いちご鼻の治し方には、自宅でケアをする方法と美容皮膚科で治療する方法の2種類があり、より効果を求める方や重度のいちご鼻でお悩みの方は美容皮膚科での治療が推奨される。また、通院や自宅でのケア以外に、規則正しい生活・バランスの良い食事・タバコやアルコールを控える・ストレスをためないなど、健やかな肌を保つ生活習慣が必要だ。
いちご鼻を繰り返さないための予防習慣
いちご鼻は生活習慣に起因することが多く、一度改善しても予防をしなければ再発してしまう。芸能人がいつまでも美しい肌を保ち続けられるのは、単発のケアではなく「予防の習慣化」があるからだ。

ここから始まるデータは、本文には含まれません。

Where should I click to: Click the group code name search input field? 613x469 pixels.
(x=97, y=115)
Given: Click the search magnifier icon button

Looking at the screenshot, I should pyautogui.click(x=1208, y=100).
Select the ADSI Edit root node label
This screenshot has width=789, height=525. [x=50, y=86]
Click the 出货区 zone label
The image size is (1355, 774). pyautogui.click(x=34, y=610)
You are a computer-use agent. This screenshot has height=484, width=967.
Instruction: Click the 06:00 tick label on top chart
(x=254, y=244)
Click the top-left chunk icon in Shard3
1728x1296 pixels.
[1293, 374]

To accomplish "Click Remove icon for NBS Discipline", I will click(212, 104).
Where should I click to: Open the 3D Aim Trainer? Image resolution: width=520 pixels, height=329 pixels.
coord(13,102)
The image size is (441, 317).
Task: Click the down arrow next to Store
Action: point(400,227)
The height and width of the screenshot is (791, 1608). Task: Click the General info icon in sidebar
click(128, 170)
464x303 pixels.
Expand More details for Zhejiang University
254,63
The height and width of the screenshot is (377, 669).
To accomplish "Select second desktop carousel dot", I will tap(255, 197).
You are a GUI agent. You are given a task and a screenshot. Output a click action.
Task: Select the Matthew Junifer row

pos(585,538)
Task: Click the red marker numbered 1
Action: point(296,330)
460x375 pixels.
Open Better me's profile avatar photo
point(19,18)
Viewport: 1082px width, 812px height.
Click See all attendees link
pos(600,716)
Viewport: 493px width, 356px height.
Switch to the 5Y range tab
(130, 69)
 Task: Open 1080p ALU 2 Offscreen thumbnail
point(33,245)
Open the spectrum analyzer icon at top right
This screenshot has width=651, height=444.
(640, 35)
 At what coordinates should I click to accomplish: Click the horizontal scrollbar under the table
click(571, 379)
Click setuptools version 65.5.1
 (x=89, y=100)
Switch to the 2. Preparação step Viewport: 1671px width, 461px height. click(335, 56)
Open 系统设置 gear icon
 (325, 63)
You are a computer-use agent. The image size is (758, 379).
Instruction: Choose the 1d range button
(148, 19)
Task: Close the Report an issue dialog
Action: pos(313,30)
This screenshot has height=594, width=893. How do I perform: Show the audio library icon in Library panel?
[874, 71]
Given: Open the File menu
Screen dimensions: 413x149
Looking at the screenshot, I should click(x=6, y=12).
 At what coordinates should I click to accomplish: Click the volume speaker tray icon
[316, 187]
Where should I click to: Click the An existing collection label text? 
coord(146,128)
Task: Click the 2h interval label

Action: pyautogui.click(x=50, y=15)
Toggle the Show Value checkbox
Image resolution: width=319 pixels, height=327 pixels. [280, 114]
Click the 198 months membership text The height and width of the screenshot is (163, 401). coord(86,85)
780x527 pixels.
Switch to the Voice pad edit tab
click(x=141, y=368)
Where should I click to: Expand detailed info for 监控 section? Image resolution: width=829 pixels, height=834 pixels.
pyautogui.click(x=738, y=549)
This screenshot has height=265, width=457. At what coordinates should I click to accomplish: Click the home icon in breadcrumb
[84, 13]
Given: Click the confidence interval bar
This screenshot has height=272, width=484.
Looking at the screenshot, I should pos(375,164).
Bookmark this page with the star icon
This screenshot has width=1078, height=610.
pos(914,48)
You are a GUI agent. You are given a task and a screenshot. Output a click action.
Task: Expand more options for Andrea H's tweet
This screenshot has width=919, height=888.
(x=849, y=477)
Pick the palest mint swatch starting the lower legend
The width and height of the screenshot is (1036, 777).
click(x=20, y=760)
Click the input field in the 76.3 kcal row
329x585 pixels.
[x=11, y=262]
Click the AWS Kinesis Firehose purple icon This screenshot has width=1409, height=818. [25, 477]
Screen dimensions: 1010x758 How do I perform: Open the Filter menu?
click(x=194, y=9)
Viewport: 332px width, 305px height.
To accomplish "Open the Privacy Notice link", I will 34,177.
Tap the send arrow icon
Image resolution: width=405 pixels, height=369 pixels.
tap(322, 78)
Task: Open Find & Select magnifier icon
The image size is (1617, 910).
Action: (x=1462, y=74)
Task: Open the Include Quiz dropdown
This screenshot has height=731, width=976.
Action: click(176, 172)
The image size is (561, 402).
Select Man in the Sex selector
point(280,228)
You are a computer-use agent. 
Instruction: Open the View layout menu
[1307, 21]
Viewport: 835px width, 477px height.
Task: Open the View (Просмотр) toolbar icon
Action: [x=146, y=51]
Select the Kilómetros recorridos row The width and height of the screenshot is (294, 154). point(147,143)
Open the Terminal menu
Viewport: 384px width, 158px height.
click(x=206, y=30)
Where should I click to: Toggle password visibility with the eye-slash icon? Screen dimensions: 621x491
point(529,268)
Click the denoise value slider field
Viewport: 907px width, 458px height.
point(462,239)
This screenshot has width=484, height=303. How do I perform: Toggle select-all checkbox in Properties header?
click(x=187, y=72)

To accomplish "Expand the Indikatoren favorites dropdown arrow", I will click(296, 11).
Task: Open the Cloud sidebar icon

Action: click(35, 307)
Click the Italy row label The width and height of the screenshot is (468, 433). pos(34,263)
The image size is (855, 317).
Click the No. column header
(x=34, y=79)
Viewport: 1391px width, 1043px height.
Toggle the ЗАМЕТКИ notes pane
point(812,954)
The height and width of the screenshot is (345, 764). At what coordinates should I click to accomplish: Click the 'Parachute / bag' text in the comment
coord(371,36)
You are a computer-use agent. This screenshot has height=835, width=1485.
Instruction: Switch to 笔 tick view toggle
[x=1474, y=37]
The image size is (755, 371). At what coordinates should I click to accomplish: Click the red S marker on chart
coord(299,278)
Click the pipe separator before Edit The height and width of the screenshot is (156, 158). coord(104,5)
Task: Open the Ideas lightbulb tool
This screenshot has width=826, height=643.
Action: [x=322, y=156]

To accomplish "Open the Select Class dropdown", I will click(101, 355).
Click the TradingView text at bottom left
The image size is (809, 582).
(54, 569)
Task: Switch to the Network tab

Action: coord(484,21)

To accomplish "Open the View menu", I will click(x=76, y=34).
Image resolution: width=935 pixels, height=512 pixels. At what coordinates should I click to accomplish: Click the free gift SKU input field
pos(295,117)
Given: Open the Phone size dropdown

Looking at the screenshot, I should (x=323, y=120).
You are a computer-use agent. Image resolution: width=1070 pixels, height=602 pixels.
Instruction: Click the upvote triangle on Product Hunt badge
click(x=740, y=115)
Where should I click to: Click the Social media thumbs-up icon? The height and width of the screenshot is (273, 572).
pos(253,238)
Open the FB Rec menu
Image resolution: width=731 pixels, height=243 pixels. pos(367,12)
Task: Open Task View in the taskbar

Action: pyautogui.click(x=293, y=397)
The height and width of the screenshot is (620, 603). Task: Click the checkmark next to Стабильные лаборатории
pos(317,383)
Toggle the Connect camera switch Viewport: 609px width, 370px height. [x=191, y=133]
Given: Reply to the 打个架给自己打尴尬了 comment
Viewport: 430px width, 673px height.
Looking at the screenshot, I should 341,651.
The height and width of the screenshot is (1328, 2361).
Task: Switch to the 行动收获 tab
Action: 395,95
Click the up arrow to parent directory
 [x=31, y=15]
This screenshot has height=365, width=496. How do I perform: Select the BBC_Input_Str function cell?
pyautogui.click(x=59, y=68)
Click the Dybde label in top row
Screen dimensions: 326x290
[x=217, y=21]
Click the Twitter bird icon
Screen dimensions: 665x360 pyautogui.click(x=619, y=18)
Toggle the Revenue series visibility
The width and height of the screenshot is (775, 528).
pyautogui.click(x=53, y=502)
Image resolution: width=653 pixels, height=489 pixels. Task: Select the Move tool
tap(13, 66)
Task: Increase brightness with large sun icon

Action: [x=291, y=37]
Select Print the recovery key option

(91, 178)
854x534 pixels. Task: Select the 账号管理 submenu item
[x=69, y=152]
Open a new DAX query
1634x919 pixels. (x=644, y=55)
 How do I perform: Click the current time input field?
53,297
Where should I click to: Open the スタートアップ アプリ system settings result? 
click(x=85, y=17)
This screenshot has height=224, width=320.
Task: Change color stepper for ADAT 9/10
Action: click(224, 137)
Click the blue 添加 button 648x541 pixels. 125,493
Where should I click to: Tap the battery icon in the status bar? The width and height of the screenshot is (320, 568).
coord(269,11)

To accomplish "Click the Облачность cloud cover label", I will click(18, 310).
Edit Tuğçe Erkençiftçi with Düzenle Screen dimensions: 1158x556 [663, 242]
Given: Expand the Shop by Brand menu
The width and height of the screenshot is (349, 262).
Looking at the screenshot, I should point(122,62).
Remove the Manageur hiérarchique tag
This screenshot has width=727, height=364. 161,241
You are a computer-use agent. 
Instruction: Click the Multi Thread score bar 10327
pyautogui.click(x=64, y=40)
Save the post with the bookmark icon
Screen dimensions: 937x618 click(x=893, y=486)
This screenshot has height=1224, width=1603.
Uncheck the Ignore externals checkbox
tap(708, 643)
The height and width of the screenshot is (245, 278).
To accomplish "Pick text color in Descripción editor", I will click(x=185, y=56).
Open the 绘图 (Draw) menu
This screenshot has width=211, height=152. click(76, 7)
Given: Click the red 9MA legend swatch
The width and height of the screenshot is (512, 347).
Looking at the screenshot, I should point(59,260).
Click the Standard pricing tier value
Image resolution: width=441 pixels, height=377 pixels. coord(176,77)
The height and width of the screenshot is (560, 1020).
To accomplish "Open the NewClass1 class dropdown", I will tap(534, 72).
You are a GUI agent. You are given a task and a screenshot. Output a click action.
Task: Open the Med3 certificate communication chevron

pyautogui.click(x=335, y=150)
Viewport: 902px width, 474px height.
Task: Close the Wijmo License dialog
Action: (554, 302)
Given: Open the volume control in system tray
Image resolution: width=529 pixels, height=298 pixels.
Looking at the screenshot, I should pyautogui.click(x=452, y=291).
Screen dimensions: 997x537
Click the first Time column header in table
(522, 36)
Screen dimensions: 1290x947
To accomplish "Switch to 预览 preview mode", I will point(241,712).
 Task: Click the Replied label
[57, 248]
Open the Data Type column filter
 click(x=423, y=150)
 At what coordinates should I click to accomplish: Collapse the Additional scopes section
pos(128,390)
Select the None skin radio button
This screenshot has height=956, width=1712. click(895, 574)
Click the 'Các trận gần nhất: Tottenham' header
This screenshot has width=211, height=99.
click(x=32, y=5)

日焼け止めを毎日塗ること。クレンジングをその日のうちに済ませること。保湿を絶対に抜かないこと。当たり前に聞こえるが、いちご鼻を繰り返さないためには「食生活」「睡眠」「紫外線対策」の3つが特に重要だ。糖質や脂質の多い食事は皮脂を増やしいちご鼻を招くため、なるべく控えることが必要だ。
芸能人の「毛穴レス肌」は天賦の才ではなく、日常の積み重ねの産物だ。肌の悩みの根本には必ず原因があり、その原因に対して正しく向き合うことが出発点になる。いちご鼻の改善は一夜にして成らないが、正しい知識と継続するケアがあれば、確実に変化を実感できるはずだ。